I've recently been told that dy and dx can be treated as very small numbers since they're a ratio.
If this is true then how is the integral of dx/x = lnx ?
it would mean that x' = dx
Which means that dx=1
Could anyone explain?
Thanks!
If you want to calculate:
$\displaystyle \int \frac{dx}{x}$, the primitive is indeed $\displaystyle \ln(x)+C$
What do you mean with x'=dx and so dx=1?
Do you know what $\displaystyle dx$ is? if you don't I think it can be useful to look at the meaning of the limit definition of the definite integral. Are you familiar with that? ...
That is certainly historically correct. It maybe that $\displaystyle dx$ is just an artifact of history. I knew an American analyst who refused to use it.
He would simply write $\displaystyle \int_a^b f $ whereas most would write $\displaystyle \int_a^b {f(x)dx} $.
I have been guilty of telling students that artifact simply reminds what the variable of integration is.
So in your question $\displaystyle \int_a^b {dx}=\int_a^b {1dx}=\left. x \right|_{x = a}^b $
What I want to say was that $\displaystyle dx$ has definitely a meaning if you take a closer look to the geometric aspect of definite integrals. But in the case of indefinite integrals I agree with what Plato said.
Meaning in case of definite integrals:
Why do you calculate integrals? Probably you know that (calculating the area under a curve).
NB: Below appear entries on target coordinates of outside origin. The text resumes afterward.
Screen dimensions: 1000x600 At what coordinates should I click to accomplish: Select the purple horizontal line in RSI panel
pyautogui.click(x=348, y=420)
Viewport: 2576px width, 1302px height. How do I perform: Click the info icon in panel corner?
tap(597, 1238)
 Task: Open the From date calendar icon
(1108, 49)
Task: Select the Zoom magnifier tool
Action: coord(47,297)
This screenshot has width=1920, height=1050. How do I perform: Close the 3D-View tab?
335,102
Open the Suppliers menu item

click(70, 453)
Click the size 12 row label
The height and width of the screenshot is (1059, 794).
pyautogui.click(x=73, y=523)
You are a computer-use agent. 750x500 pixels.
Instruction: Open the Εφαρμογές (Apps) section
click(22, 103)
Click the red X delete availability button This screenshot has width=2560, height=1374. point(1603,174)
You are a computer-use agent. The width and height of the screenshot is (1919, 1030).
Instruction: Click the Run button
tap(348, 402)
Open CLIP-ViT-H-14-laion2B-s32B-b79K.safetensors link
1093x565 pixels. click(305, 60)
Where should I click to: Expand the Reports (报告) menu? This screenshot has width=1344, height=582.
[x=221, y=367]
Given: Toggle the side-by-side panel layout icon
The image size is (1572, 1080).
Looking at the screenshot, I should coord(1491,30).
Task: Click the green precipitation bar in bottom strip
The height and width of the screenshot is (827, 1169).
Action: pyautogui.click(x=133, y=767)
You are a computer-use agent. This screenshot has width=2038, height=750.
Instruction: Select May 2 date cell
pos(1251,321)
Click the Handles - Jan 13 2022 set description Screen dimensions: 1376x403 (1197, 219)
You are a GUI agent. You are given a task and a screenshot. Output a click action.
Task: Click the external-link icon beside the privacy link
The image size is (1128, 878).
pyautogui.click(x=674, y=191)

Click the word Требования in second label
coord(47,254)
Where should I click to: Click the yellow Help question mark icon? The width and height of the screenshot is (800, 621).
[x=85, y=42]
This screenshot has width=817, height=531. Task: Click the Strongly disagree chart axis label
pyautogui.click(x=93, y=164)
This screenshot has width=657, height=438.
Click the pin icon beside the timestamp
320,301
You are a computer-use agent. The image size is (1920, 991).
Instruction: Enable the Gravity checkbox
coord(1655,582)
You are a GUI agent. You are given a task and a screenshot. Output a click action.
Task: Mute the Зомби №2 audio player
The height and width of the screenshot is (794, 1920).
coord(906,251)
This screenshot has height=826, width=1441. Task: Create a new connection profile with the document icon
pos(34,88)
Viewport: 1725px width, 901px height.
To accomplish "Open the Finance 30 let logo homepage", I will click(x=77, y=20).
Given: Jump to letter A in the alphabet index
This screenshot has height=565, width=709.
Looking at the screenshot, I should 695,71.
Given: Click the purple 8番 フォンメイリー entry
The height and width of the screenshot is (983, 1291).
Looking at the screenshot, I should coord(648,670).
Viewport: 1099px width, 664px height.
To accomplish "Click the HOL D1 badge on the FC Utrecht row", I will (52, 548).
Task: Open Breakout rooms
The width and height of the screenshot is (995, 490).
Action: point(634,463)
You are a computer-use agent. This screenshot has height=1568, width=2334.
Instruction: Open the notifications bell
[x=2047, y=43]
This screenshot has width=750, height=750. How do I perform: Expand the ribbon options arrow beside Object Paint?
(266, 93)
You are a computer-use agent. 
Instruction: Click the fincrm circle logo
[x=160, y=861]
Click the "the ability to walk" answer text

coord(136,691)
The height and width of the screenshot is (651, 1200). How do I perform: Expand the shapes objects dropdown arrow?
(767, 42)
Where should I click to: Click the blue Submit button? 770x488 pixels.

If you have given a curve of the function $\displaystyle f$ and you want to calculate the area in an interval [a,b] then you've to calculate:
$\displaystyle \int_{a}^{b}f(x)dx$
If you're going to take a closer look tot the geometric aspect you're going to divide the interval [a,b] in n equal part intervals with length $\displaystyle \Delta (x_i)=\frac{b-a}{n}$ and height $\displaystyle f(x'_i)$, if you want to calculate the area then you've to make the sum of the area's of all the part intervals that means:
$\displaystyle \sum f(x'_i)\cdot \Delta(x_i)$
But you want a very good approximation of the area under the curve so limits will be a solution for that:
$\displaystyle \lim_{n\to \infty} \left(\sum_{i=1}^{n} f(x'_i)\cdot \Delta(x_i)\right)$
Because the approximation will be better if the length of the part intervals is very small that means you want $\displaystyle \Delta(x_i)$ as small as possible (so you'll get more part intervals and so the approximation of the area under the curve will be better)
Because if $\displaystyle n \to \infty$ then $\displaystyle \Delta(x_i)=\frac{b-a}{n} \to 0 $. So $\displaystyle dx$ is the length of a very small part interval.